_What is required_. Using the entries that follow, write out the line containing "Click the decimals value showing 2", the line containing "561x563 pixels.", and every line between them, exactly and nothing else.

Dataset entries
----------------
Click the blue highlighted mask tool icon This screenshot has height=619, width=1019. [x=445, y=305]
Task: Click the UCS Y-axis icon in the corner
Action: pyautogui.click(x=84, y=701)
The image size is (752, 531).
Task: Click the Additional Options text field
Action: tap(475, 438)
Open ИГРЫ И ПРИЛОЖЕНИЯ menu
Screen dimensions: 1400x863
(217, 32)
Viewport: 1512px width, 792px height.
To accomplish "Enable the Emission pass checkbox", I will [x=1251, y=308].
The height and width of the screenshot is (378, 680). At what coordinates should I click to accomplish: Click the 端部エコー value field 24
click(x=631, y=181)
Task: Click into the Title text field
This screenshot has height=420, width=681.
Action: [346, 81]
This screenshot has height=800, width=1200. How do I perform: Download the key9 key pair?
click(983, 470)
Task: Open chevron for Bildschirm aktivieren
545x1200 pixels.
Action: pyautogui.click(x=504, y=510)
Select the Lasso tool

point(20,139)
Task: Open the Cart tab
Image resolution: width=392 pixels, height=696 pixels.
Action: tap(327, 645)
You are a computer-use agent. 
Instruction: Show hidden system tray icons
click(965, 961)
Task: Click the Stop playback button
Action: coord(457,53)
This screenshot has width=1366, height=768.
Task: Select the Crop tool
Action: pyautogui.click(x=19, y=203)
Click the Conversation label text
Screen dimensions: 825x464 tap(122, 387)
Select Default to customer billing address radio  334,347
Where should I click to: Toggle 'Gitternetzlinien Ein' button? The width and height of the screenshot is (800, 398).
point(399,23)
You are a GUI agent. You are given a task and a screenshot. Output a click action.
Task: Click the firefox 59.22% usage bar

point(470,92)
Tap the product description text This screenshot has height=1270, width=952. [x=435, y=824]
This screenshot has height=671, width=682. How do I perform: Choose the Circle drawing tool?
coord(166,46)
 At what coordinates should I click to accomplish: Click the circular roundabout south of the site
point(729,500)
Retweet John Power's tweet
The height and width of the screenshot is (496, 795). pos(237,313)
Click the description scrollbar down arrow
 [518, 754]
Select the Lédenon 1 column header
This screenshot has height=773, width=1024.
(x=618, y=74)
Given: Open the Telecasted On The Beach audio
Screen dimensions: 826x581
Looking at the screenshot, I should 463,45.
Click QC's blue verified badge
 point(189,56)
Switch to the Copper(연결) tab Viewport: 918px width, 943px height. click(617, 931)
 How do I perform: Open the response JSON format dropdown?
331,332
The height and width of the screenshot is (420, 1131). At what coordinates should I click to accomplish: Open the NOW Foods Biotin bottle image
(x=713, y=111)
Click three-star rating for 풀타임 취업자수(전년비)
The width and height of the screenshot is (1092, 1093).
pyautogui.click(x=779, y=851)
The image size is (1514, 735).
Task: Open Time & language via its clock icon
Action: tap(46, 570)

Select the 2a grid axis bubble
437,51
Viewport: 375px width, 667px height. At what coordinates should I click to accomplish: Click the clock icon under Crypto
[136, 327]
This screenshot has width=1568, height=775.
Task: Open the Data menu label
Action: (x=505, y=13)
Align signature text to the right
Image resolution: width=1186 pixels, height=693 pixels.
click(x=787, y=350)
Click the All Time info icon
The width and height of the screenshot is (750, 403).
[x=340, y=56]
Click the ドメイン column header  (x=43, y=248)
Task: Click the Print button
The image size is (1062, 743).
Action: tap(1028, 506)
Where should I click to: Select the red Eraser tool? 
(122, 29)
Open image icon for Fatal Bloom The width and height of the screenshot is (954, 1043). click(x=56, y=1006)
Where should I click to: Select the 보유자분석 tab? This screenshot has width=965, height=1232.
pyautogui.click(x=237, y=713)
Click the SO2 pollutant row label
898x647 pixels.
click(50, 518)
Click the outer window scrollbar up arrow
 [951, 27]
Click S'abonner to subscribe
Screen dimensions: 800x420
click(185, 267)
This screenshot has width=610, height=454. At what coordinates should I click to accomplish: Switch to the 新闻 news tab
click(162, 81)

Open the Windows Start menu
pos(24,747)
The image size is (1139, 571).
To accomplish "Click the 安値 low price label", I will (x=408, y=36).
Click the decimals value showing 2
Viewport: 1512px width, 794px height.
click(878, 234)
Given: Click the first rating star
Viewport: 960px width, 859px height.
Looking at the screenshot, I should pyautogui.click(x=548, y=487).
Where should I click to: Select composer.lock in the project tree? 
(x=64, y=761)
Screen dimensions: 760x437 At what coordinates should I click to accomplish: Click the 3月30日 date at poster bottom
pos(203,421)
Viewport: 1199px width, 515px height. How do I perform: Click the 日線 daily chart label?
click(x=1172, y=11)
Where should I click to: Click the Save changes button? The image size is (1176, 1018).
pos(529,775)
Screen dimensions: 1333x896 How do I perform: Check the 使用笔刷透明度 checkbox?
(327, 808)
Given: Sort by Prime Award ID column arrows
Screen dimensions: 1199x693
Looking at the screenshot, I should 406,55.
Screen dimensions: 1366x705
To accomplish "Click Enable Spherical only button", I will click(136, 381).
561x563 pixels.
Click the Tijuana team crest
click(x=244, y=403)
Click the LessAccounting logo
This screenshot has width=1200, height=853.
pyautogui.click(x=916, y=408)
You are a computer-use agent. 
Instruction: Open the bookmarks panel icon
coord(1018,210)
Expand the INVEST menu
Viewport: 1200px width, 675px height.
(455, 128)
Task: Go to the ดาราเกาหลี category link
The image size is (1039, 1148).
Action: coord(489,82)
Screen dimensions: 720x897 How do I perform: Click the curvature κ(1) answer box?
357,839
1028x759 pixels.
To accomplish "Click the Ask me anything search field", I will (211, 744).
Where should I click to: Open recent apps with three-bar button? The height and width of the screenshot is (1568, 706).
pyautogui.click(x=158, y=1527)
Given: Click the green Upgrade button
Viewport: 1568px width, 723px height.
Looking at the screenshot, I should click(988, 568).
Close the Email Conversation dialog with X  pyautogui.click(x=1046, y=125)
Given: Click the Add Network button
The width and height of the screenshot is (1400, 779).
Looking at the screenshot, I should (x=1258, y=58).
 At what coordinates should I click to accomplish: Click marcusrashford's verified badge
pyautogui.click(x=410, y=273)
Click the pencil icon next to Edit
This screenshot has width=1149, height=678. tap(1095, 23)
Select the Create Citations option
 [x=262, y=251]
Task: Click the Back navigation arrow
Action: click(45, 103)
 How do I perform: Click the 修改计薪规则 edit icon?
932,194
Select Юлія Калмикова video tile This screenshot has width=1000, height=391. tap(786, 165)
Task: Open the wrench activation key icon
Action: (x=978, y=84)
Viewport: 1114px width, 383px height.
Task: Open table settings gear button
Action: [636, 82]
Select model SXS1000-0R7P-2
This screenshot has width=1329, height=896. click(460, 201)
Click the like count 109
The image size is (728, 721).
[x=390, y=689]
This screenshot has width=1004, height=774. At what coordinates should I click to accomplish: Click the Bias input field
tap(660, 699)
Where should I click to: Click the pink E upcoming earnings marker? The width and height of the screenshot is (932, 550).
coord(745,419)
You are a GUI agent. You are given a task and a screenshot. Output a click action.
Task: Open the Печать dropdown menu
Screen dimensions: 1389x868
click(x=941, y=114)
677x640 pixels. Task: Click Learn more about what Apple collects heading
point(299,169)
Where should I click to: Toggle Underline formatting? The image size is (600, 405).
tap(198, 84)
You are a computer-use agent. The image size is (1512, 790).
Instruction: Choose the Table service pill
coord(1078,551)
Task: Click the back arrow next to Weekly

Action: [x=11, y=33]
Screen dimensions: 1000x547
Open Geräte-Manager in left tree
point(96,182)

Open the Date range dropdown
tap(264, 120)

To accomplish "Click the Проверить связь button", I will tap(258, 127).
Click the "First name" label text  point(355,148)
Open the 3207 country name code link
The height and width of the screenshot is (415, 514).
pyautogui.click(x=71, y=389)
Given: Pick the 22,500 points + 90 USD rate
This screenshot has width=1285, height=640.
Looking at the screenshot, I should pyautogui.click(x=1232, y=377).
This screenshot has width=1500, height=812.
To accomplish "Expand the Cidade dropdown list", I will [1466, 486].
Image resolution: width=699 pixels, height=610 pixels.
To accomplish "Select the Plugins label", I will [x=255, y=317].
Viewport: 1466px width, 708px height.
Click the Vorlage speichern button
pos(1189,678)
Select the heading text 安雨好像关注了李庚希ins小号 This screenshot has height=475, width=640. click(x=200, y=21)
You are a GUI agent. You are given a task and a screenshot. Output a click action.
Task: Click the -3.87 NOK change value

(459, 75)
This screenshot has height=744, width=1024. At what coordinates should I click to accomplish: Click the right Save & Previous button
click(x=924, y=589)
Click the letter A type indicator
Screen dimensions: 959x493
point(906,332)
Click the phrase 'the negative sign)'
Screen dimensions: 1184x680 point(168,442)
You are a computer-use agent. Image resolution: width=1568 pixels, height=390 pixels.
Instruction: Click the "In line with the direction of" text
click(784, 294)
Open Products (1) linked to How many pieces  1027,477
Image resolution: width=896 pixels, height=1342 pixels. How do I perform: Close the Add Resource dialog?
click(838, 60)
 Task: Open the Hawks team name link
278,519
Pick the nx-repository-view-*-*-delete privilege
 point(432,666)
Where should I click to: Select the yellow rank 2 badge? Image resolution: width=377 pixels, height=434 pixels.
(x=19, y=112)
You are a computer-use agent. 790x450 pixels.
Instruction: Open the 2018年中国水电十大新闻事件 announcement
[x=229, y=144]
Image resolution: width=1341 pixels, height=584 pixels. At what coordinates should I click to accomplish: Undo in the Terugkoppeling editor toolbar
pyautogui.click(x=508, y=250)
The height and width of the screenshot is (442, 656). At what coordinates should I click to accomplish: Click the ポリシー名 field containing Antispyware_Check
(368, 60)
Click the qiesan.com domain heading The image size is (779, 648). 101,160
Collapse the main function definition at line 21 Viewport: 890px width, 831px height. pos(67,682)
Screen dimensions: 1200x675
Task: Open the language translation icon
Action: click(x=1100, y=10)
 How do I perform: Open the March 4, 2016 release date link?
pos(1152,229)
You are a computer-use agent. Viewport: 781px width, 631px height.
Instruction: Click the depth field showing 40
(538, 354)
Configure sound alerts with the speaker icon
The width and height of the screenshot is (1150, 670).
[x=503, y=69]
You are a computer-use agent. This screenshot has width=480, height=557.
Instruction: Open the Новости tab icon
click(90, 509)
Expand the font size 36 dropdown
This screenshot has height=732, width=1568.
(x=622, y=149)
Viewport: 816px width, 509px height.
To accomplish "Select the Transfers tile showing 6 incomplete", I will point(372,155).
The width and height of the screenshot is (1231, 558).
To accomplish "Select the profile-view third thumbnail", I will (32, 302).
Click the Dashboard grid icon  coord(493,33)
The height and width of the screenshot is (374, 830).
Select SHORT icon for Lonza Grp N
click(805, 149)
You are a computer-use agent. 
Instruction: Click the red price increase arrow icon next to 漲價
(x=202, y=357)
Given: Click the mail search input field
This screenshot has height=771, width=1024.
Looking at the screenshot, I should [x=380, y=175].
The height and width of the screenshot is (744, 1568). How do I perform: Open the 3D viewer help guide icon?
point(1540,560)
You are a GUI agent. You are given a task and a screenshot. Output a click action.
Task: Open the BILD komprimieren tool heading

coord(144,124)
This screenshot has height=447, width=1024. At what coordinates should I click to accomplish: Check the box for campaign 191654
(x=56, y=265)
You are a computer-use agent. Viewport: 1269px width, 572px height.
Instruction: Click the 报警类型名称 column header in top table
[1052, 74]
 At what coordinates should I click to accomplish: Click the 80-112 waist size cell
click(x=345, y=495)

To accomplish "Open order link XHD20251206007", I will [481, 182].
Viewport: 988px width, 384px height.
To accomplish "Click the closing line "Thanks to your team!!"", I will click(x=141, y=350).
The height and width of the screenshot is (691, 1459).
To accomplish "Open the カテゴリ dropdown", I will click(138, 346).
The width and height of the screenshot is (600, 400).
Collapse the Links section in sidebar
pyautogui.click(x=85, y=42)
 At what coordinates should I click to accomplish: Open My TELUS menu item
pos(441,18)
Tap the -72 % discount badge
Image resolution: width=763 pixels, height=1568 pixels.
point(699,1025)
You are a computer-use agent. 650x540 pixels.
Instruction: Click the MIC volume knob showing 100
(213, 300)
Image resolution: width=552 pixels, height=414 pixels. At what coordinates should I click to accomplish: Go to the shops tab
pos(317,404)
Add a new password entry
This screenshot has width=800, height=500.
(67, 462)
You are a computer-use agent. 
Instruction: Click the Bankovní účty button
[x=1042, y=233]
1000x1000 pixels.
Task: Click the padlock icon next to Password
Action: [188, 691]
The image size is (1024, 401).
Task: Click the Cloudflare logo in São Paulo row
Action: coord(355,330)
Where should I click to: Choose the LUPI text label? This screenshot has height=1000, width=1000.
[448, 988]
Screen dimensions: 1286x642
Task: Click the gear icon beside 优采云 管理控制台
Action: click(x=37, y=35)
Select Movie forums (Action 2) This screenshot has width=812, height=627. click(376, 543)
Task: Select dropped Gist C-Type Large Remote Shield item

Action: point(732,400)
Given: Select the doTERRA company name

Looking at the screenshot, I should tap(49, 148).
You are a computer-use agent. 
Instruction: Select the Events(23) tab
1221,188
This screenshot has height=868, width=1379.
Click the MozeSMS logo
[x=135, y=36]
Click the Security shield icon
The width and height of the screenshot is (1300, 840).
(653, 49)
----------------
_Your response_.
Click the decimals value showing 2
Viewport: 1512px width, 794px height.
click(878, 234)
Given: Click the first rating star
Viewport: 960px width, 859px height.
Looking at the screenshot, I should pyautogui.click(x=548, y=487).
Where should I click to: Select composer.lock in the project tree? 
(x=64, y=761)
Screen dimensions: 760x437 At what coordinates should I click to accomplish: Click the 3月30日 date at poster bottom
pos(203,421)
Viewport: 1199px width, 515px height. How do I perform: Click the 日線 daily chart label?
click(x=1172, y=11)
Where should I click to: Click the Save changes button? The image size is (1176, 1018).
pos(529,775)
Screen dimensions: 1333x896 How do I perform: Check the 使用笔刷透明度 checkbox?
(327, 808)
Given: Sort by Prime Award ID column arrows
Screen dimensions: 1199x693
Looking at the screenshot, I should 406,55.
Screen dimensions: 1366x705
To accomplish "Click Enable Spherical only button", I will click(136, 381).
561x563 pixels.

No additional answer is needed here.